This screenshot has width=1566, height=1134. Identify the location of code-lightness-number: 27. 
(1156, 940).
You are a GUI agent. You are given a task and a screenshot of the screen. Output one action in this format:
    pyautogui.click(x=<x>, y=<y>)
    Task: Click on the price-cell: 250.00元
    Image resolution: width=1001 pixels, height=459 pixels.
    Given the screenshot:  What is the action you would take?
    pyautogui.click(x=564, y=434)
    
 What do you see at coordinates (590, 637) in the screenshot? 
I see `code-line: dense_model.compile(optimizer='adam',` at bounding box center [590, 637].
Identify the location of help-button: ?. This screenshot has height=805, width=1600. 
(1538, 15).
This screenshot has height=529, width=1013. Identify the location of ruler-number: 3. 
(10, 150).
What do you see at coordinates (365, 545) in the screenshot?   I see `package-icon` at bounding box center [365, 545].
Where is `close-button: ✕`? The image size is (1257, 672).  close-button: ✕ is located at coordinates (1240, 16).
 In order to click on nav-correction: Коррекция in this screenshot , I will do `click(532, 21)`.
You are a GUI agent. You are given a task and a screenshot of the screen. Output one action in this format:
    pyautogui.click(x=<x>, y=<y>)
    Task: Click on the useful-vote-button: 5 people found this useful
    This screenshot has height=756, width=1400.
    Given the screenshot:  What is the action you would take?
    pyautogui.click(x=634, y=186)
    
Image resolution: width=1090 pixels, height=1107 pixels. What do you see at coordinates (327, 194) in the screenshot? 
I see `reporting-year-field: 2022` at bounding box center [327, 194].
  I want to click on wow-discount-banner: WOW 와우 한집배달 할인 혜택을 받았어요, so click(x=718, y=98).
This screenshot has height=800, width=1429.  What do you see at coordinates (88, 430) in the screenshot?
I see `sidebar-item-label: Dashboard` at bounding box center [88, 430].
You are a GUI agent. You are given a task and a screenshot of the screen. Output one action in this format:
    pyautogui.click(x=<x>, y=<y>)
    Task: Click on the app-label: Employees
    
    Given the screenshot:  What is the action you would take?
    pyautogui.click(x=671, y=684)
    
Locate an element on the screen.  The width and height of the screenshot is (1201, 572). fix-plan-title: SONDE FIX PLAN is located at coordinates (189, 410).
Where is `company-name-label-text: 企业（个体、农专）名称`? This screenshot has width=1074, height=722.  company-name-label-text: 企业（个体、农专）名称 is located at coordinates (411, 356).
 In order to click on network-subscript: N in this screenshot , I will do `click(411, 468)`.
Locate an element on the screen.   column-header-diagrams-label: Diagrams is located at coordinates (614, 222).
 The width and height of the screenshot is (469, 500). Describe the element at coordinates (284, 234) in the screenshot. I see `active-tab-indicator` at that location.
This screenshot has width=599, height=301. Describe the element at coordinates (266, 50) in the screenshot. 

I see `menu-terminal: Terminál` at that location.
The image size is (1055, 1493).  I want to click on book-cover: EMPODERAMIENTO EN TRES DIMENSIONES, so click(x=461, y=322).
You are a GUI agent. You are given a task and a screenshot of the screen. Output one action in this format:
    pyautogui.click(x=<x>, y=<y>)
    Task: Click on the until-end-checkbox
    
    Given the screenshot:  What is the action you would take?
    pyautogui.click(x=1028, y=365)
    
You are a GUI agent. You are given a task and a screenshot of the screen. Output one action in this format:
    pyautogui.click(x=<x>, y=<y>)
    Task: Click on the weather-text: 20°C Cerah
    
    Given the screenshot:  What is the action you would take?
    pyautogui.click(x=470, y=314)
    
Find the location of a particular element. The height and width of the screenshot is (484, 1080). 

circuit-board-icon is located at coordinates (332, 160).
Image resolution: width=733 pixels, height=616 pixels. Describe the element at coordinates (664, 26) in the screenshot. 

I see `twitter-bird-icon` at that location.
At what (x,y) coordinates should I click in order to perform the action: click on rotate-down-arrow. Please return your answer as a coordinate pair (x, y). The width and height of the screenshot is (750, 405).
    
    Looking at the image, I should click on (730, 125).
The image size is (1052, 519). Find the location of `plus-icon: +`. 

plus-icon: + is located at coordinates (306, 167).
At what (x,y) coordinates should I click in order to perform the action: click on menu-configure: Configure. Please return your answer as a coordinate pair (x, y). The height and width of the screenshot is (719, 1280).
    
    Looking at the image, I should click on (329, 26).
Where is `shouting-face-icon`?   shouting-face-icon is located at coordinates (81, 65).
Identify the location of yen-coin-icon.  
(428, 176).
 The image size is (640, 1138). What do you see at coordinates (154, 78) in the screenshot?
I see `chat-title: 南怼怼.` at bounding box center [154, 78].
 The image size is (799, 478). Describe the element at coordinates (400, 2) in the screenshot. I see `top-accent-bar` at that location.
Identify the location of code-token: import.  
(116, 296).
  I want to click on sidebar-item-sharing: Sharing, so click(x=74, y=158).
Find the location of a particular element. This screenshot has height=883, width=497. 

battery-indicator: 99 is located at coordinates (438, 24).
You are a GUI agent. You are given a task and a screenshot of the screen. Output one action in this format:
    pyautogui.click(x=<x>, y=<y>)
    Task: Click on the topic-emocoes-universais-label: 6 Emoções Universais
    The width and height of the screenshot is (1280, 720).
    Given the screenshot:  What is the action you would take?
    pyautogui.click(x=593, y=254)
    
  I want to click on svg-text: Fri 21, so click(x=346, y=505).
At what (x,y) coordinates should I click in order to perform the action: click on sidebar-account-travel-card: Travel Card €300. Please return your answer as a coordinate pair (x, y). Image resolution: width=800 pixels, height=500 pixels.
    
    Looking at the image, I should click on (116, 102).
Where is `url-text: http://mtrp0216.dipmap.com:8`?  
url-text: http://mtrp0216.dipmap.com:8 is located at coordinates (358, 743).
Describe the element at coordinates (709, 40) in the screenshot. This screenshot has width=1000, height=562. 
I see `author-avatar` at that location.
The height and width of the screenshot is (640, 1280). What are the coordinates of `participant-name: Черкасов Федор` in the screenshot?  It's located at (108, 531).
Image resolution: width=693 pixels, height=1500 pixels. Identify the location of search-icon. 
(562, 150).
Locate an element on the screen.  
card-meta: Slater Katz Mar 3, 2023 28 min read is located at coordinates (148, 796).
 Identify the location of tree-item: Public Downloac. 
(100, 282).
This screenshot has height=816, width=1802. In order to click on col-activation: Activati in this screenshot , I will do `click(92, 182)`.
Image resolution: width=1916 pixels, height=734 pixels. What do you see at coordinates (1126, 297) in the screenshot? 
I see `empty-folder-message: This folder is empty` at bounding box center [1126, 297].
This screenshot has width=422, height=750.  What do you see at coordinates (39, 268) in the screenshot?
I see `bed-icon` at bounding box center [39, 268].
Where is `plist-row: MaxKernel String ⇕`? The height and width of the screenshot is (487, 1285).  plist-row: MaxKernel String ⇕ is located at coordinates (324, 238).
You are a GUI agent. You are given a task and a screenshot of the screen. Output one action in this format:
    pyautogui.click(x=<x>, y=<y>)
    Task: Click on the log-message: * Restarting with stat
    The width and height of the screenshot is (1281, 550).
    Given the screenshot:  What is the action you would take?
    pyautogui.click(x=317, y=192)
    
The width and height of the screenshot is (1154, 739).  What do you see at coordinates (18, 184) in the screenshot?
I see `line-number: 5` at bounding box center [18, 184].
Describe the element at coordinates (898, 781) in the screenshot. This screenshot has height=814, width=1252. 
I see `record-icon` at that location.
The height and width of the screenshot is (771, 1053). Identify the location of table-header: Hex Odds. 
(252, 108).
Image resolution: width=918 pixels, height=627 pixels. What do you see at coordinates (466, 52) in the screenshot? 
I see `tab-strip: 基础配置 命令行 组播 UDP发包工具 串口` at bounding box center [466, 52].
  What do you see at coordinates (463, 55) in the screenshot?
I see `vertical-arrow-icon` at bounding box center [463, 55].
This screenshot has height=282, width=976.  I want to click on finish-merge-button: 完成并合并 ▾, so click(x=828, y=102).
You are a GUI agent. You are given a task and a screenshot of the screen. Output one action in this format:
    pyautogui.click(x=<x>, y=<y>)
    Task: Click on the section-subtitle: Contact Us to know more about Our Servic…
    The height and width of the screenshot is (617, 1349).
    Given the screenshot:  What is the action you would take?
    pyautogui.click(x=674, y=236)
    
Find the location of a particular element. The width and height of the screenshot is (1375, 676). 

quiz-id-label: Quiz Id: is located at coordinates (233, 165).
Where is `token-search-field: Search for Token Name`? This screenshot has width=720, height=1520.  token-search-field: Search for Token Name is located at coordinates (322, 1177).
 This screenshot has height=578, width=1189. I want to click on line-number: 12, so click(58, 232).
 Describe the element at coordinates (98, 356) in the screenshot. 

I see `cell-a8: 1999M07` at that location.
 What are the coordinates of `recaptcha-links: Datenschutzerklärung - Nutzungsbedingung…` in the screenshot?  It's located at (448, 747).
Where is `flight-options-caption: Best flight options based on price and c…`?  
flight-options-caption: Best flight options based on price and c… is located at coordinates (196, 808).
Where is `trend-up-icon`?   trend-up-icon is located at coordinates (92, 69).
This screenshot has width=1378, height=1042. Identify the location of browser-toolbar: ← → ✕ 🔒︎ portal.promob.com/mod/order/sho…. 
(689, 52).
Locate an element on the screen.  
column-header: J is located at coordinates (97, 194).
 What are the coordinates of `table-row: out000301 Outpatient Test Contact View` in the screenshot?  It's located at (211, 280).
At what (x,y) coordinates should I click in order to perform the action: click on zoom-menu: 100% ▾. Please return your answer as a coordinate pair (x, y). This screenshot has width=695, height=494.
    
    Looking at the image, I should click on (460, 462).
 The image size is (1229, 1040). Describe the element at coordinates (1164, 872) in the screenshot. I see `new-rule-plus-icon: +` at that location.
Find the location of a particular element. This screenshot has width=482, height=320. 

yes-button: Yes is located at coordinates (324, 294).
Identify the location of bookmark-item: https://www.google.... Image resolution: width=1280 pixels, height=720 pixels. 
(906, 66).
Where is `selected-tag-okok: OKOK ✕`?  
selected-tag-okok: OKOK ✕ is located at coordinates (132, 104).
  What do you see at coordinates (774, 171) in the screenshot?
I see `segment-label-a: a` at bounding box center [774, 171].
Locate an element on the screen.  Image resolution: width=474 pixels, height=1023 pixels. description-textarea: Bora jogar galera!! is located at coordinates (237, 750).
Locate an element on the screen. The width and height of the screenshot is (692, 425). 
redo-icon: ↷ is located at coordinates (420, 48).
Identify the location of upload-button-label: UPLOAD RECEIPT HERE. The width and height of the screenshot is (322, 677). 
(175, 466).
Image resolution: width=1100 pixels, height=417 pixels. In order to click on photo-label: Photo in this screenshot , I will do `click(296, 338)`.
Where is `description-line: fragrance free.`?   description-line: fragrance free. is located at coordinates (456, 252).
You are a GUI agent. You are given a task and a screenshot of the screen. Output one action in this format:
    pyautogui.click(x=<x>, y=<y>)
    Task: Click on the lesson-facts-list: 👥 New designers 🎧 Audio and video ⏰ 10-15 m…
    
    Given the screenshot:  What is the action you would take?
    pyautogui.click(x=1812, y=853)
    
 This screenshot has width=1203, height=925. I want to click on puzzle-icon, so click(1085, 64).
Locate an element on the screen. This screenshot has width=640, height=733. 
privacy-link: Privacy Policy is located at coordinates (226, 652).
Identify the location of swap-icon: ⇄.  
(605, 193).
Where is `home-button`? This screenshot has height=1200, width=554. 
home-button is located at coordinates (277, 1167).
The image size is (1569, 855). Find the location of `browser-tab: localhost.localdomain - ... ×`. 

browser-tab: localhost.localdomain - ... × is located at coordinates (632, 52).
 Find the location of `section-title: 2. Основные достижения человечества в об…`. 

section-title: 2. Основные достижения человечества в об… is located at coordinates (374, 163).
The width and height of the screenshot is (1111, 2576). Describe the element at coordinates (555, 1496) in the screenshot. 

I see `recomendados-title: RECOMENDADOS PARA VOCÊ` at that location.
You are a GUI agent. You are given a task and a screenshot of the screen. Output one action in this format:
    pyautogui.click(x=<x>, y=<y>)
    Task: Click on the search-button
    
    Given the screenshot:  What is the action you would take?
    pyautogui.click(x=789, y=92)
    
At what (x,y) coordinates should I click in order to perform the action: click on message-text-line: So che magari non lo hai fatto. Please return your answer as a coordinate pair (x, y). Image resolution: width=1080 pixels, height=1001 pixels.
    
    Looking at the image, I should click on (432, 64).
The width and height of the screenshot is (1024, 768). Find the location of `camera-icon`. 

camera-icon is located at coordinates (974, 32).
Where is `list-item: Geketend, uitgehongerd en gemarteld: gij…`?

_ _ _ _ _

= Consegna =
Trasforma in una tabella Markdown le righe dei dati, dalla prima fino a quella che contiene "pyautogui.click(x=564, y=434)" compresa, tralasciando quelle vuote. Usa due colonne: Indice, con il numero progressivo della riga, e Contenuto, con il testo della riga.

= Soluzione =
| Indice | Contenuto |
|---|---|
| 1 | This screenshot has width=1566, height=1134. Identify the location of code-lightness-number: 27.  |
| 2 | (1156, 940). |
| 3 | You are a GUI agent. You are given a task and a screenshot of the screen. Output one action in this format: |
| 4 |     pyautogui.click(x=<x>, y=<y>) |
| 5 |     Task: Click on the price-cell: 250.00元 |
| 6 |     Image resolution: width=1001 pixels, height=459 pixels. |
| 7 |     Given the screenshot:  What is the action you would take? |
| 8 |     pyautogui.click(x=564, y=434) |